Study design : To present preliminary results of PLIF (Posterior lumbar interbody fusion) and pedicle screw fixation in the lumbar pyogenic discitis. Objectives : To evaluate the advantages and effects of PLIF and posterior instrumentation over recurrence of infection in lumbar pyogenic discitis which are resistant to antibiotics. Summary of Literature Review : To the date, anterior removal of the focus followed by interposing autogenous bone graft without additional instrumentation and postoperative long-term immobilization has been the standard operative procedure. Materials and Methods : 10 consecutive patients who had lumbar pyogenic discitis were treated by posterior approach from October 1997 to March 1999. Results : Based on MRI or CT finding, 9 solid union at 3~4 months after operation and 1 suspicious union at 1 year after operation were observed.
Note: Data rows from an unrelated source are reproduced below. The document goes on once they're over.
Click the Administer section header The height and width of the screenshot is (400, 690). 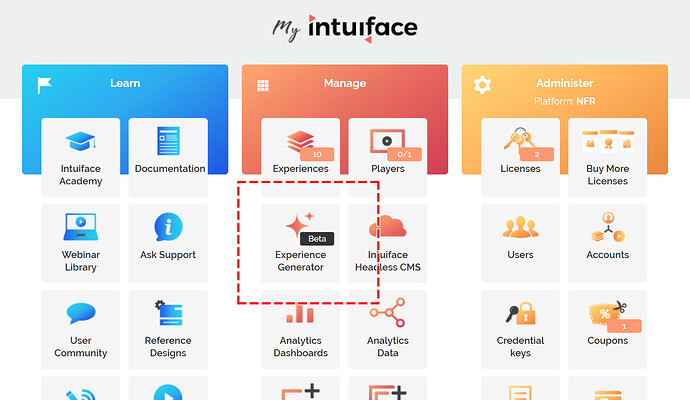564,84
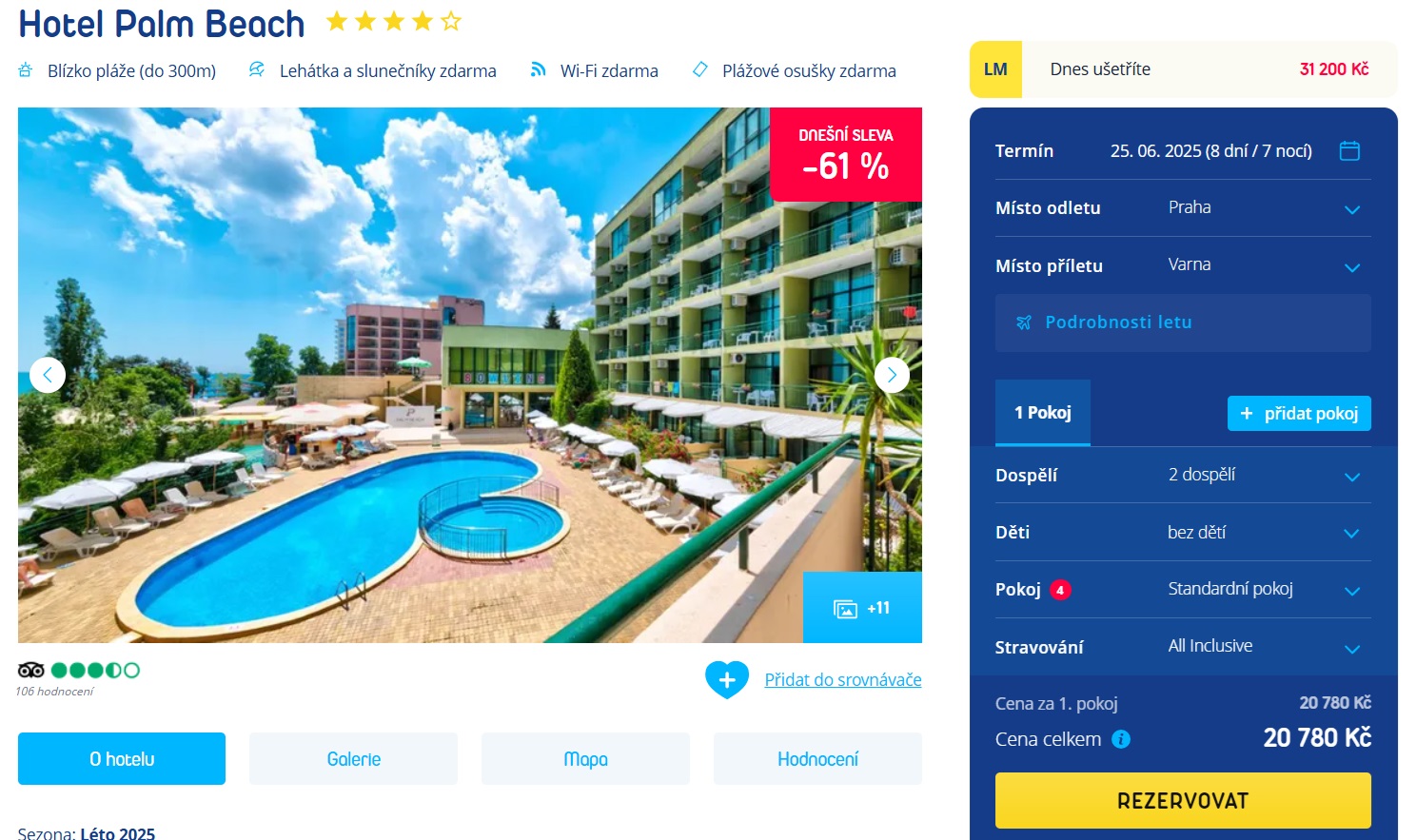The width and height of the screenshot is (1416, 840).
Task: Expand the Místo příletu Varna dropdown
Action: pos(1183,265)
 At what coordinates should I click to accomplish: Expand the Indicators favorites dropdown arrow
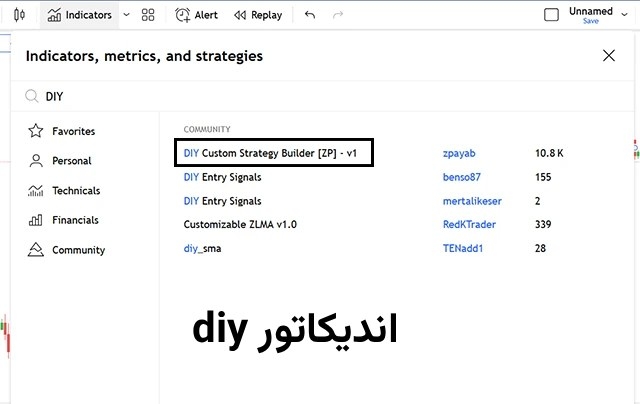pyautogui.click(x=126, y=15)
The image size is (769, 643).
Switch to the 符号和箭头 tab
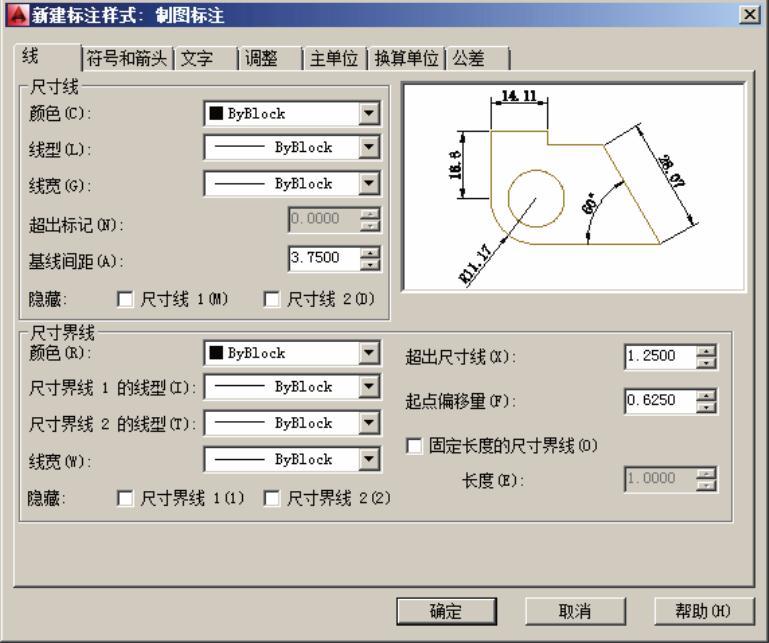pos(130,59)
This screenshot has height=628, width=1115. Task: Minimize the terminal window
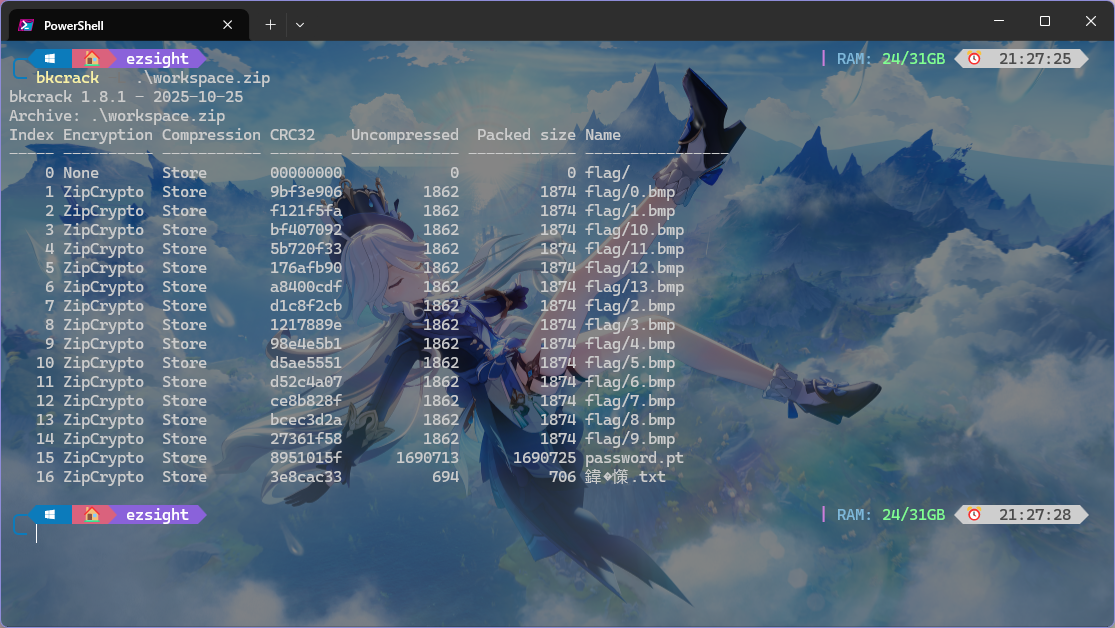(999, 21)
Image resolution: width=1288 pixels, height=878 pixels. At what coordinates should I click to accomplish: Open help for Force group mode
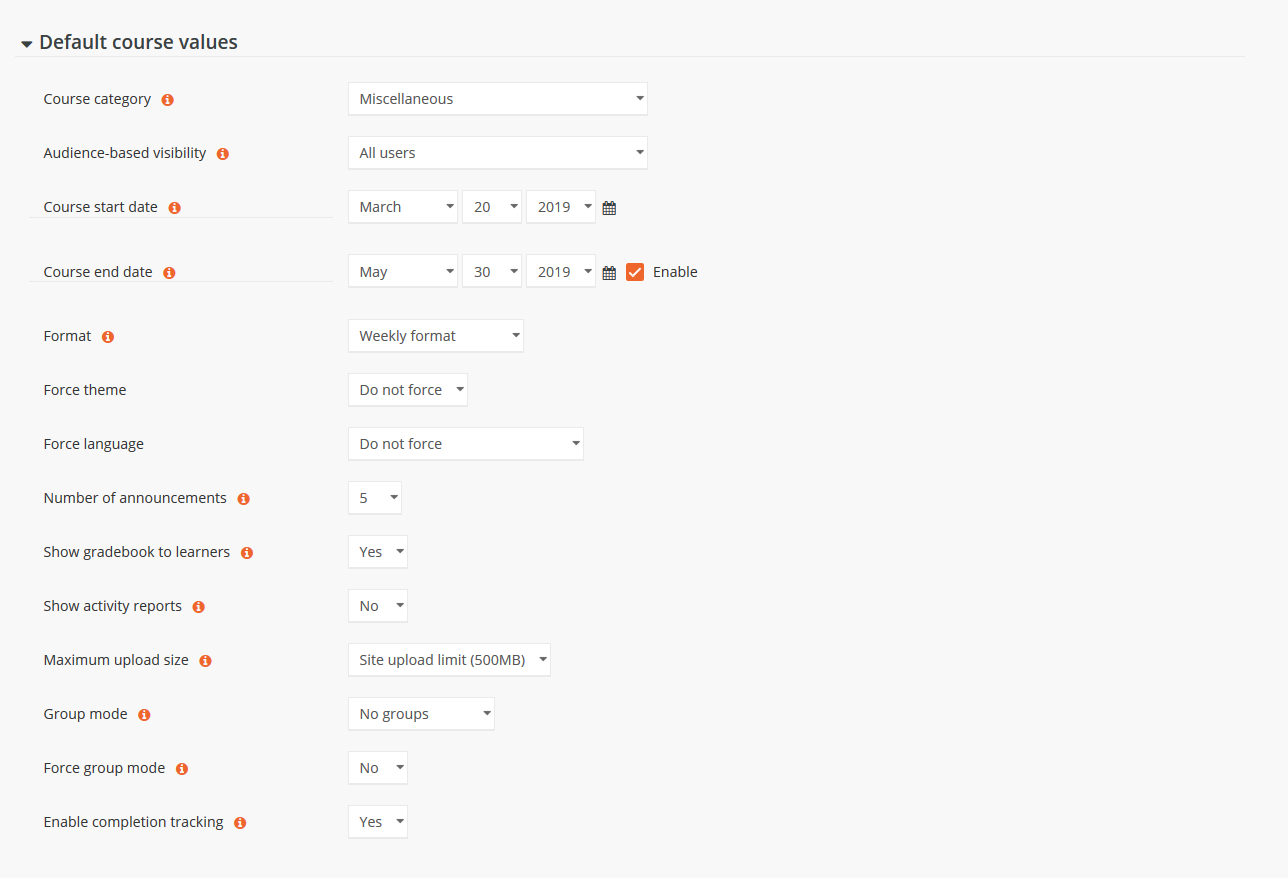coord(181,767)
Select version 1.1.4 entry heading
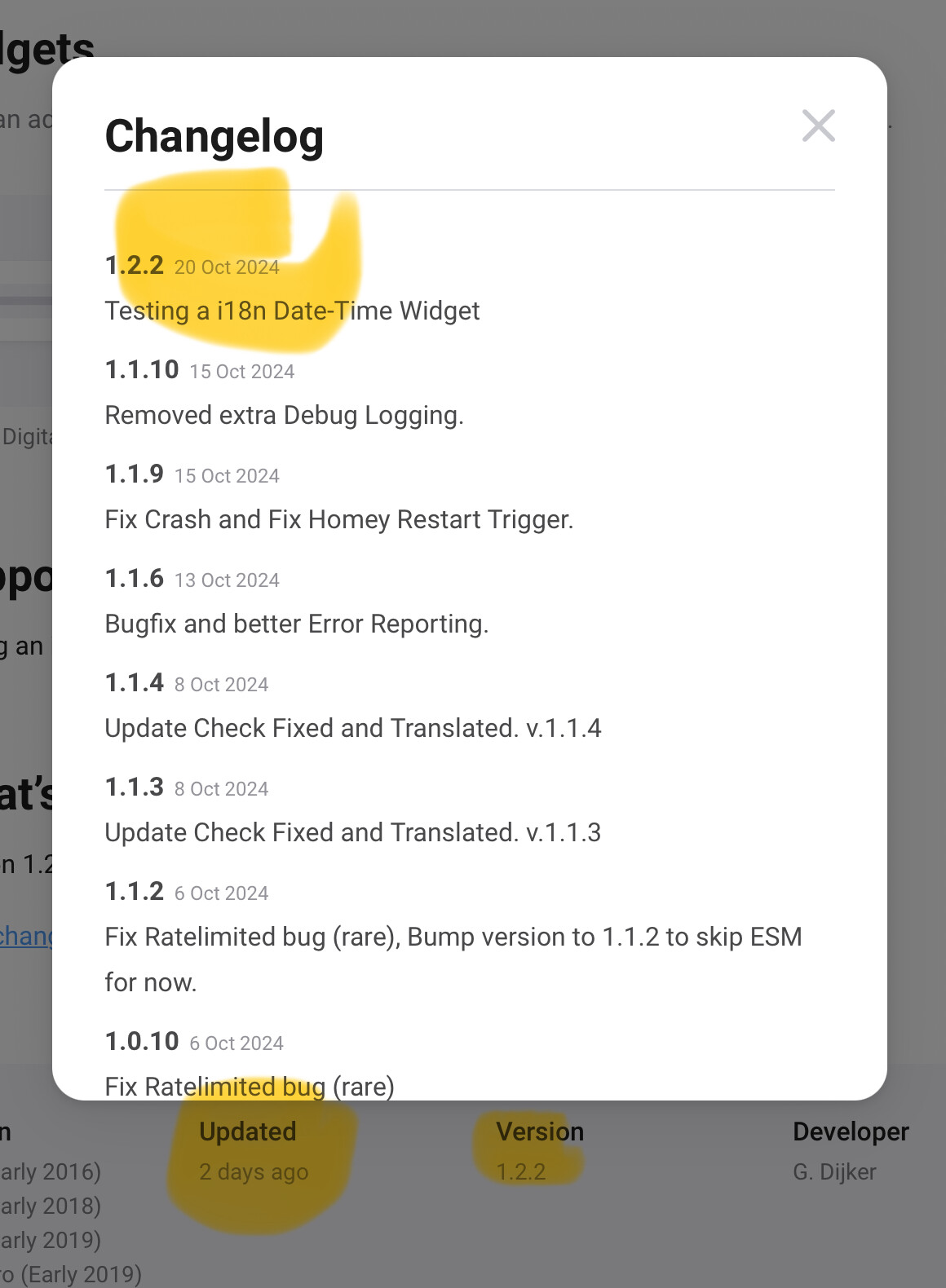The width and height of the screenshot is (946, 1288). point(135,682)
The mean preoperative lordotic angle of the affected segments was 9°, compared to 20°after postoperation and 17°at last follow up. As for functional result of Kirkaldy-Willis, outcome was excellent in 3, good in 5, fair in 2, none poor case. The duration of postoperative bed rest period was an average of 3 days. Conclusions : PLIF with instrumentation in lumbar pyogenic discitis is a useful treatment in posterior epidural abscess,coexistent spinal stenosis and lower lumbar level where anterior fixation is impossible. It is especially indicated in the case of scanty antevertebral abscess with minimal bone destruction. Its main advantage is early ambulation.